Entries taken from a collection
================
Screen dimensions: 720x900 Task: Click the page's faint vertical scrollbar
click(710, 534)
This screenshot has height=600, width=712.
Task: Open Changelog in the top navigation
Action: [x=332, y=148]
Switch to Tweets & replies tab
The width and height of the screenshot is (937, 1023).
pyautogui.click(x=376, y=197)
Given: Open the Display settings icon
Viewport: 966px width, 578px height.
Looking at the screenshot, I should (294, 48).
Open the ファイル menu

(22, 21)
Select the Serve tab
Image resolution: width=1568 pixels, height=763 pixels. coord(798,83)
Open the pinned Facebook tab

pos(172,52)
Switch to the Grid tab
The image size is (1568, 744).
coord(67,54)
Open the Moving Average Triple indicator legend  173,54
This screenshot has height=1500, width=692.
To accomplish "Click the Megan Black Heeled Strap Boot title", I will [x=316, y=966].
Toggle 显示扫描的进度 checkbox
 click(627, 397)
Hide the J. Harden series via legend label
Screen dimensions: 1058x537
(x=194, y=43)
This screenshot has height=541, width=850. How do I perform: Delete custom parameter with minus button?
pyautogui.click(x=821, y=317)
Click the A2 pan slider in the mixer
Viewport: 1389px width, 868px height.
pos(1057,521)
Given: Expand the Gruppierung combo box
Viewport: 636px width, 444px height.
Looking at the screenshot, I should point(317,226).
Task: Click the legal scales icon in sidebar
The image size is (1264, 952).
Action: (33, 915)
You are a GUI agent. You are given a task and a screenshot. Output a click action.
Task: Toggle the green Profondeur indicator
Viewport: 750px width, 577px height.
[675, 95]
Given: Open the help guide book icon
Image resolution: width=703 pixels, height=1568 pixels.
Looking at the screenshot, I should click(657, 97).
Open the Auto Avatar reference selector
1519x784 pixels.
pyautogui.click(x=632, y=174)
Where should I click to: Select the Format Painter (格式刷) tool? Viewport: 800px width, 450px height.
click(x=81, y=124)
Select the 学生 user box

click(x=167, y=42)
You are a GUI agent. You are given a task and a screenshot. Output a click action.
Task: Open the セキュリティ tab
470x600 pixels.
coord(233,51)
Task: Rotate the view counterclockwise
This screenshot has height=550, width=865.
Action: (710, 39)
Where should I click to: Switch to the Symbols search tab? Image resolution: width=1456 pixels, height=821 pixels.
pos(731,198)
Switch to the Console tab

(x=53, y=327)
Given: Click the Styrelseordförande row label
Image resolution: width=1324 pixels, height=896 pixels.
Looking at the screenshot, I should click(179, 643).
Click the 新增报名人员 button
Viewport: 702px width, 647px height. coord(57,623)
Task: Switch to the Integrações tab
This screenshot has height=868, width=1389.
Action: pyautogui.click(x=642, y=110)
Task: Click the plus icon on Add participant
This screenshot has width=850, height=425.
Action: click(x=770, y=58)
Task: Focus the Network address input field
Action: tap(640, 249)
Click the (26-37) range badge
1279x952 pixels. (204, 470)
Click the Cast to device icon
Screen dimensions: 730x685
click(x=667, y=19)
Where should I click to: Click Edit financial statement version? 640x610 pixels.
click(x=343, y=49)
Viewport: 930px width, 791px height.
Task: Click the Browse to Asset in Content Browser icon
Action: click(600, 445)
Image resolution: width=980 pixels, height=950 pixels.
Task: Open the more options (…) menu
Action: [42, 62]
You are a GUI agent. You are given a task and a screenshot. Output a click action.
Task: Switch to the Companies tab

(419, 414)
================
▶ [WORK TO COMPLETE]:
Repeat exactly the lines above, starting with the first line of the records and finishing with the line holding "Click the A2 pan slider in the mixer". Add no other line.

▶ [YOUR RESPONSE]:
Screen dimensions: 720x900 Task: Click the page's faint vertical scrollbar
click(710, 534)
This screenshot has height=600, width=712.
Task: Open Changelog in the top navigation
Action: [x=332, y=148]
Switch to Tweets & replies tab
The width and height of the screenshot is (937, 1023).
pyautogui.click(x=376, y=197)
Given: Open the Display settings icon
Viewport: 966px width, 578px height.
Looking at the screenshot, I should (294, 48).
Open the ファイル menu

(22, 21)
Select the Serve tab
Image resolution: width=1568 pixels, height=763 pixels. coord(798,83)
Open the pinned Facebook tab

pos(172,52)
Switch to the Grid tab
The image size is (1568, 744).
coord(67,54)
Open the Moving Average Triple indicator legend  173,54
This screenshot has height=1500, width=692.
To accomplish "Click the Megan Black Heeled Strap Boot title", I will [x=316, y=966].
Toggle 显示扫描的进度 checkbox
 click(627, 397)
Hide the J. Harden series via legend label
Screen dimensions: 1058x537
(x=194, y=43)
This screenshot has height=541, width=850. How do I perform: Delete custom parameter with minus button?
pyautogui.click(x=821, y=317)
Click the A2 pan slider in the mixer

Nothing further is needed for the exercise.